▼

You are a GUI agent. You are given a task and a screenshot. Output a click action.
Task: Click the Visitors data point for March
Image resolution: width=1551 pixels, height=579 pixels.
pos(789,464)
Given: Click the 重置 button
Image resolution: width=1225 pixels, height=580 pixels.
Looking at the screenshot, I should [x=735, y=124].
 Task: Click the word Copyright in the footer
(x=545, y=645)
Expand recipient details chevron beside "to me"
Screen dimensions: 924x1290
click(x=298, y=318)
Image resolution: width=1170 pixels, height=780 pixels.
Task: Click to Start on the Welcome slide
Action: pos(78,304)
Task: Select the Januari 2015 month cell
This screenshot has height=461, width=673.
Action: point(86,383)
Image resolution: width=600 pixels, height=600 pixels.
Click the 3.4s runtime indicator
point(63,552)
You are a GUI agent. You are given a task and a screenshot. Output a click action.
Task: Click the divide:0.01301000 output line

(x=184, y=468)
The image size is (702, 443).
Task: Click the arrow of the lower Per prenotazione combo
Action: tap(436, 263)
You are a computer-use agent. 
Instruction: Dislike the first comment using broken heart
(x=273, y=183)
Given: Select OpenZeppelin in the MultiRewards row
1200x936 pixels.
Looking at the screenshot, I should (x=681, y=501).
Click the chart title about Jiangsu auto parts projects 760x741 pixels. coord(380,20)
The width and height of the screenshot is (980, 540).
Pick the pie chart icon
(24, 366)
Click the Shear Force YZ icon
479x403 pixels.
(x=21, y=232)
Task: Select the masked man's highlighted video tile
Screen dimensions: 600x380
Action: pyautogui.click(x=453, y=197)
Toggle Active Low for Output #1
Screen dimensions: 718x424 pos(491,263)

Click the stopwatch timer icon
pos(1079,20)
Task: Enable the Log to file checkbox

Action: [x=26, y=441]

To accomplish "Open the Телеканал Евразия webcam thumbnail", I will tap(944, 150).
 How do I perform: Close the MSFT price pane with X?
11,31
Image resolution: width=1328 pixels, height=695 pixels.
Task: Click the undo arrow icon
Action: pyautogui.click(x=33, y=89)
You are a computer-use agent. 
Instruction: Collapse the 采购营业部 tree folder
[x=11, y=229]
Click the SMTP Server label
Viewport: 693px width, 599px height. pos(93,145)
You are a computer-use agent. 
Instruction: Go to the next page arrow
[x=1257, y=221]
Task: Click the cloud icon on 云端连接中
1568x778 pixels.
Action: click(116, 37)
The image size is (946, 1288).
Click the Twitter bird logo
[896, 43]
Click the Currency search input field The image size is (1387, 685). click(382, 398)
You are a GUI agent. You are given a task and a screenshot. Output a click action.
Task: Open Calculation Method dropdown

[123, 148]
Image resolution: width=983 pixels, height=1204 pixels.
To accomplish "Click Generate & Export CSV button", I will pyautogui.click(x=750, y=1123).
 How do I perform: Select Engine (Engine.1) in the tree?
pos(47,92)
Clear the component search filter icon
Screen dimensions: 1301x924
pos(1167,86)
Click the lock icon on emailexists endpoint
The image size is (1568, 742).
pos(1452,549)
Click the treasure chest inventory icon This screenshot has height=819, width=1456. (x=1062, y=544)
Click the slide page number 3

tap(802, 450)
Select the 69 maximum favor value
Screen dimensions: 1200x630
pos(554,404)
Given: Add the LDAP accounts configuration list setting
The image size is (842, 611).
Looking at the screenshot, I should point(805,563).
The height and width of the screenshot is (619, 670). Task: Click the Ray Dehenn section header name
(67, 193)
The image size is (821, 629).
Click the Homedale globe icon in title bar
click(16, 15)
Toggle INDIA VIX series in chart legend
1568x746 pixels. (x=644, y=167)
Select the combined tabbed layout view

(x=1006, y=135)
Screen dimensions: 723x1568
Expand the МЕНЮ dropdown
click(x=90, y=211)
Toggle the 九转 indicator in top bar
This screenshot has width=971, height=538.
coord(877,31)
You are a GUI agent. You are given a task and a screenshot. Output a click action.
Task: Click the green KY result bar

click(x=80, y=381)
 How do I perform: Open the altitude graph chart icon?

▲

Your reply must reproduce all records above exactly.

You are a GUI agent. You are given a task and a screenshot. Output a click action.
Task: Click the Visitors data point for March
Image resolution: width=1551 pixels, height=579 pixels.
pos(789,464)
Given: Click the 重置 button
Image resolution: width=1225 pixels, height=580 pixels.
Looking at the screenshot, I should [x=735, y=124].
 Task: Click the word Copyright in the footer
(x=545, y=645)
Expand recipient details chevron beside "to me"
Screen dimensions: 924x1290
click(x=298, y=318)
Image resolution: width=1170 pixels, height=780 pixels.
Task: Click to Start on the Welcome slide
Action: pos(78,304)
Task: Select the Januari 2015 month cell
This screenshot has height=461, width=673.
Action: point(86,383)
Image resolution: width=600 pixels, height=600 pixels.
Click the 3.4s runtime indicator
point(63,552)
You are a GUI agent. You are given a task and a screenshot. Output a click action.
Task: Click the divide:0.01301000 output line

(x=184, y=468)
The image size is (702, 443).
Task: Click the arrow of the lower Per prenotazione combo
Action: tap(436, 263)
You are a computer-use agent. 
Instruction: Dislike the first comment using broken heart
(x=273, y=183)
Given: Select OpenZeppelin in the MultiRewards row
1200x936 pixels.
Looking at the screenshot, I should (x=681, y=501).
Click the chart title about Jiangsu auto parts projects 760x741 pixels. coord(380,20)
The width and height of the screenshot is (980, 540).
Pick the pie chart icon
(24, 366)
Click the Shear Force YZ icon
479x403 pixels.
(x=21, y=232)
Task: Select the masked man's highlighted video tile
Screen dimensions: 600x380
Action: pyautogui.click(x=453, y=197)
Toggle Active Low for Output #1
Screen dimensions: 718x424 pos(491,263)

Click the stopwatch timer icon
pos(1079,20)
Task: Enable the Log to file checkbox

Action: [x=26, y=441]

To accomplish "Open the Телеканал Евразия webcam thumbnail", I will tap(944, 150).
 How do I perform: Close the MSFT price pane with X?
11,31
Image resolution: width=1328 pixels, height=695 pixels.
Task: Click the undo arrow icon
Action: pyautogui.click(x=33, y=89)
You are a computer-use agent. 
Instruction: Collapse the 采购营业部 tree folder
[x=11, y=229]
Click the SMTP Server label
Viewport: 693px width, 599px height. pos(93,145)
You are a computer-use agent. 
Instruction: Go to the next page arrow
[x=1257, y=221]
Task: Click the cloud icon on 云端连接中
1568x778 pixels.
Action: click(116, 37)
The image size is (946, 1288).
Click the Twitter bird logo
[896, 43]
Click the Currency search input field The image size is (1387, 685). click(382, 398)
You are a GUI agent. You are given a task and a screenshot. Output a click action.
Task: Open Calculation Method dropdown

[123, 148]
Image resolution: width=983 pixels, height=1204 pixels.
To accomplish "Click Generate & Export CSV button", I will pyautogui.click(x=750, y=1123).
 How do I perform: Select Engine (Engine.1) in the tree?
pos(47,92)
Clear the component search filter icon
Screen dimensions: 1301x924
pos(1167,86)
Click the lock icon on emailexists endpoint
The image size is (1568, 742).
pos(1452,549)
Click the treasure chest inventory icon This screenshot has height=819, width=1456. (x=1062, y=544)
Click the slide page number 3

tap(802, 450)
Select the 69 maximum favor value
Screen dimensions: 1200x630
pos(554,404)
Given: Add the LDAP accounts configuration list setting
The image size is (842, 611).
Looking at the screenshot, I should point(805,563).
The height and width of the screenshot is (619, 670). Task: Click the Ray Dehenn section header name
(67, 193)
The image size is (821, 629).
Click the Homedale globe icon in title bar
click(16, 15)
Toggle INDIA VIX series in chart legend
1568x746 pixels. (x=644, y=167)
Select the combined tabbed layout view

(x=1006, y=135)
Screen dimensions: 723x1568
Expand the МЕНЮ dropdown
click(x=90, y=211)
Toggle the 九转 indicator in top bar
This screenshot has width=971, height=538.
coord(877,31)
You are a GUI agent. You are given a task and a screenshot. Output a click action.
Task: Click the green KY result bar

click(x=80, y=381)
 How do I perform: Open the altitude graph chart icon?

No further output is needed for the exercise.